Dataset content:
*** Begin section ***
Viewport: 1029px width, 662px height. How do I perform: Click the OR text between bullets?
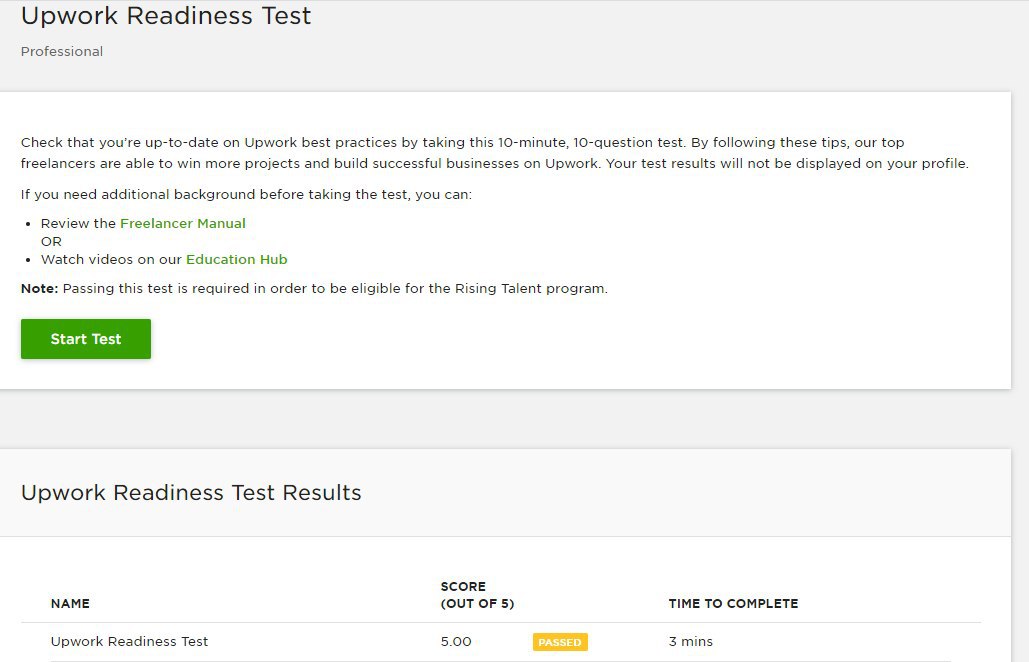tap(51, 241)
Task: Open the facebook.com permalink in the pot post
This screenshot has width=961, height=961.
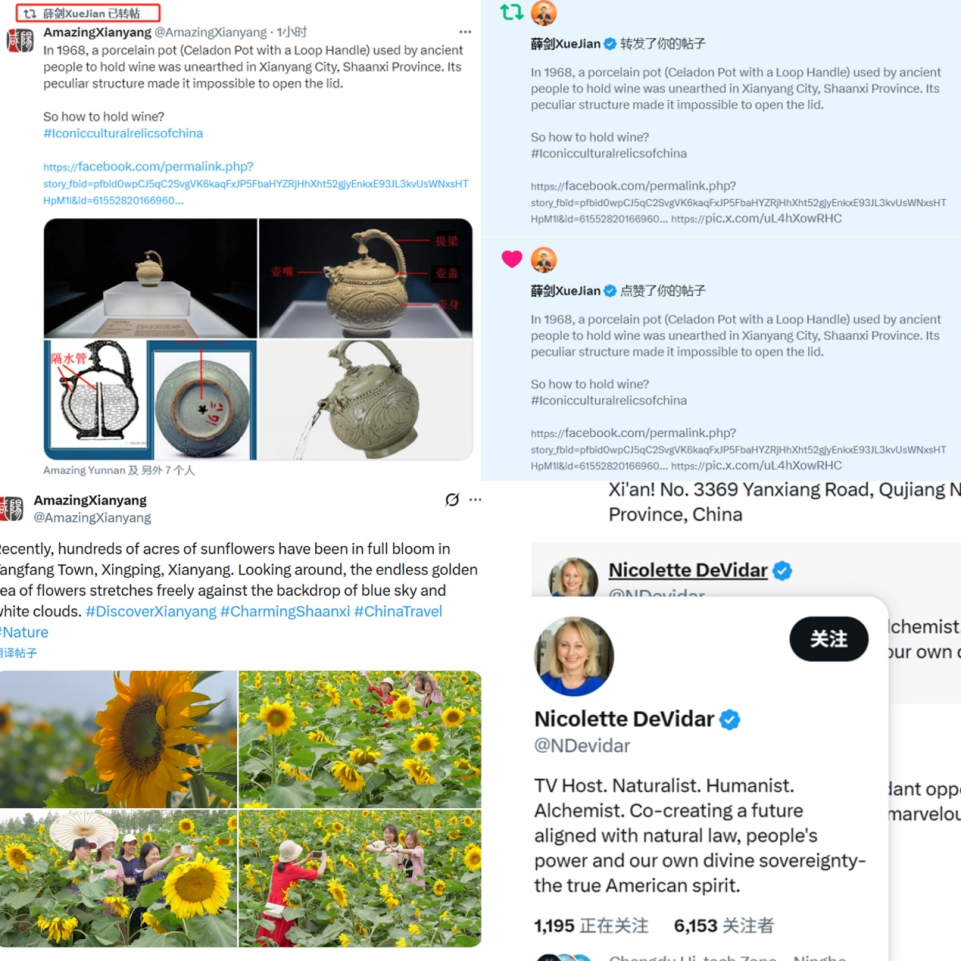Action: click(256, 183)
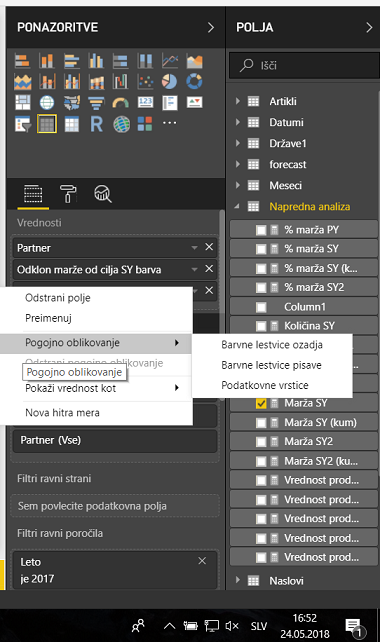Image resolution: width=380 pixels, height=642 pixels.
Task: Select the map globe visualization
Action: [47, 103]
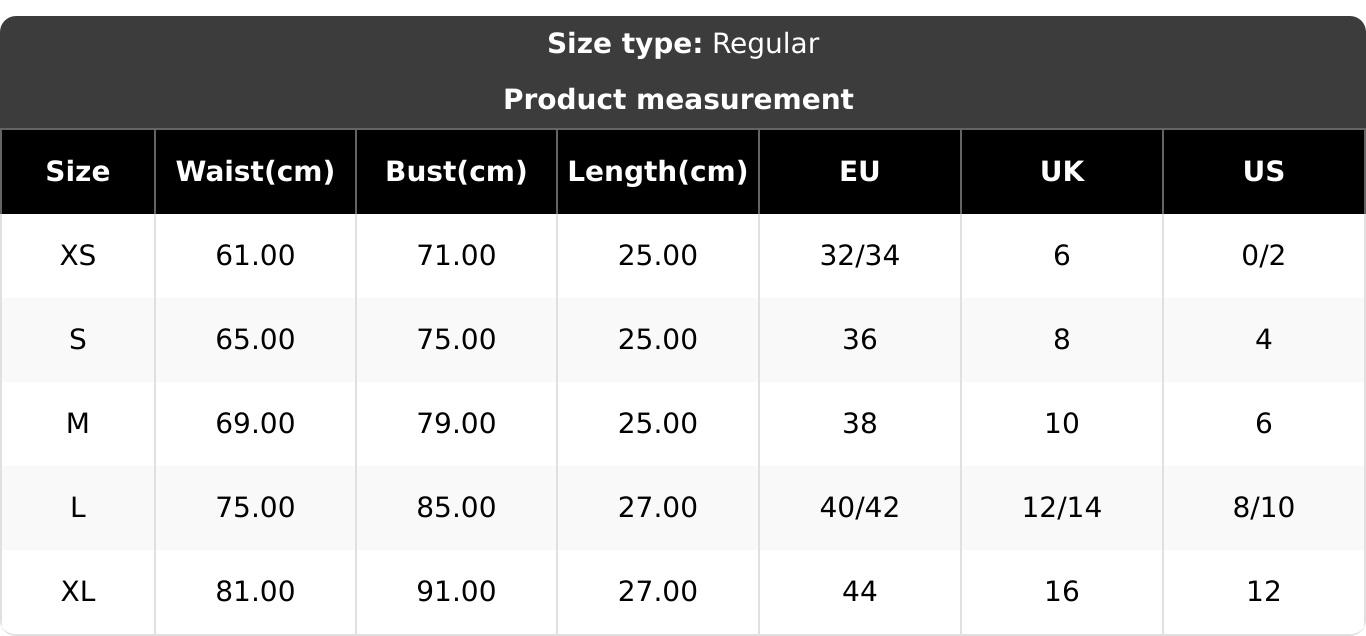Click the Size column header
Image resolution: width=1366 pixels, height=636 pixels.
point(78,172)
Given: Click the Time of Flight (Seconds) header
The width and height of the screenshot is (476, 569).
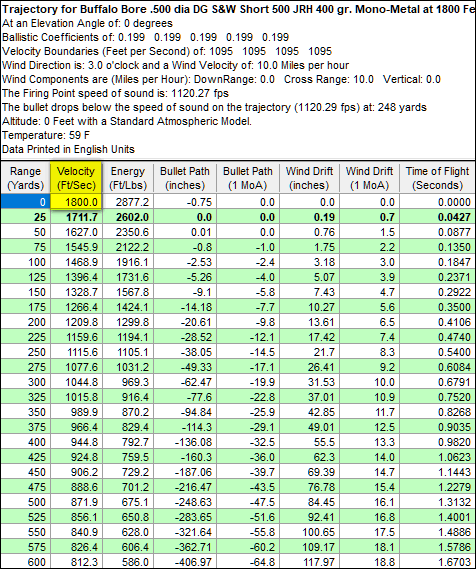Looking at the screenshot, I should coord(437,178).
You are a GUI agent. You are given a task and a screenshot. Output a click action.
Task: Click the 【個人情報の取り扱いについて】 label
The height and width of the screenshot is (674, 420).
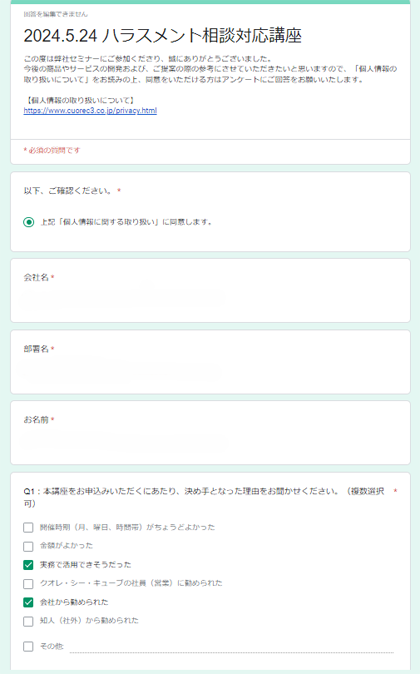click(80, 100)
*** End section ***
Task description: Quote the records above exactly, leaving out any pictures.

Task output:
Viewport: 1029px width, 662px height. How do I perform: Click the OR text between bullets?
tap(51, 241)
Task: Open the facebook.com permalink in the pot post
This screenshot has width=961, height=961.
Action: click(256, 183)
Image resolution: width=380 pixels, height=642 pixels.
Task: Select the map globe visualization
Action: [47, 103]
Click the Size column header
Image resolution: width=1366 pixels, height=636 pixels.
point(78,172)
Given: Click the Time of Flight (Seconds) header
The width and height of the screenshot is (476, 569).
Looking at the screenshot, I should coord(437,178).
You are a GUI agent. You are given a task and a screenshot. Output a click action.
Task: Click the 【個人情報の取り扱いについて】 label
The height and width of the screenshot is (674, 420).
click(80, 100)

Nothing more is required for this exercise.